Sometimes people ask the question, which addresses a certain topic but is actually about another thing. As the saying goes, a competently asked question contains half the answer.
Recently I've returned from the JPoint conference, where we first presented our new PVS-Studio analyzer for Java. Interest in static analysis is growing strongly in the last few years, so the audience perceived PVS-Studio enthusiastically. In addition to the positive feedback, as it happens, we had to handle objections. The most frequent objection to the suggestion to try PVS-Studio sounds something like this: "C'mon, why do we try PVS-Studio? We use IntelliJ IDEA, ReSharper, SonarLint and SonarQube. We've run PVS-Studio recently and it found errors, already highlighted by IntelliJ IDEA!"
I just can't help but write a small reply note to this comment. I even have two responses to this objection. And yes, I intentionally stated ReSharper, as there are some questions to our C# analyzer as well. Well, here comes the answer.
Firstly, we DO NOT make PVS-Studio by copying diagnostics of competitors. Blind copying without understanding the point leads nowhere. The value of static code analysis, the value of its diagnostics is not where to issue a warning. It is where NOT to issue a warning. We have 10, 20 and even more exceptions for each diagnostic when it mustn't trigger. To copy diagnostics from other products just by their description in the documentation is the same as to construct a similar building by a photo.
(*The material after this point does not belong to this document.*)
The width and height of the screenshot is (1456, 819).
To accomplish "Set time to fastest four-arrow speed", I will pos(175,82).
Will the Coliseum photo be of use if "gods make" you build the same one?
So we never copy. "But you have similar diagnostics!" - you would say. Of course, we do. The concepts of many errors lie on the surface. It is absolutely obvious. But frequently, diagnostics with the same descriptions even behave differently.
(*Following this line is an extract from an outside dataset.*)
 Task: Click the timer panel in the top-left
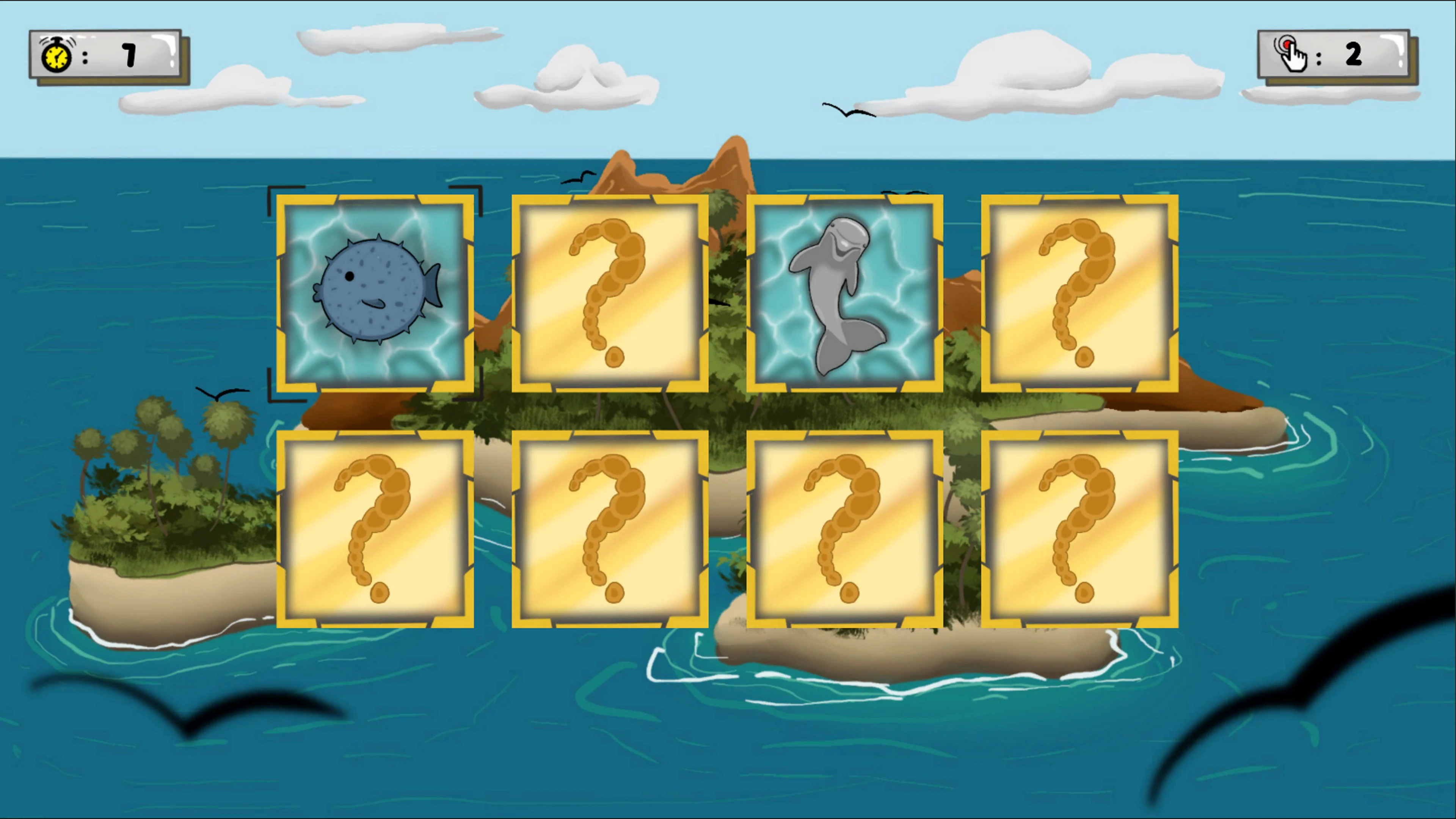pos(107,55)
In other words, if you use one of the these products in the header, you will most likely find a bunch of NEW errors when running PVS-Studio which haven't been detected by other products. Both our customers' feedback and our own experience of checking open source projects confirm this.
Secondly, even if you use IntelliJ IDEA, ReSharper, and SonarLint/SonarQube and they find the same errors as PVS-Studio in your code, I have bad news for you. You use tools that find errors, OK. Why does PVS-Studio find errors in your code which seem to be found by other tools? Why usage of tools, which will "detect everything the same as PVS-Studio will" still doesn't help to fix the errors? Maybe these tools just LET them stay without fixing?
IntelliJ IDEA, ReSharper, SonarLint and SonarQube are great tools without exceptions. Very highly skilled teams are making them. If you use them - you do the right thing. The higher the level of the the engineering culture - the better for business.
However, if all these tools find "the same errors as PVS-Studio", but errors are still in the code, you do something wrong. Introduce such practice as the regular usage of PVS-Studio in a team. This way, errors will be both found and fixed. Introduction of PVS-Studio WILL MAKE developers fix the bugs. But not just find them.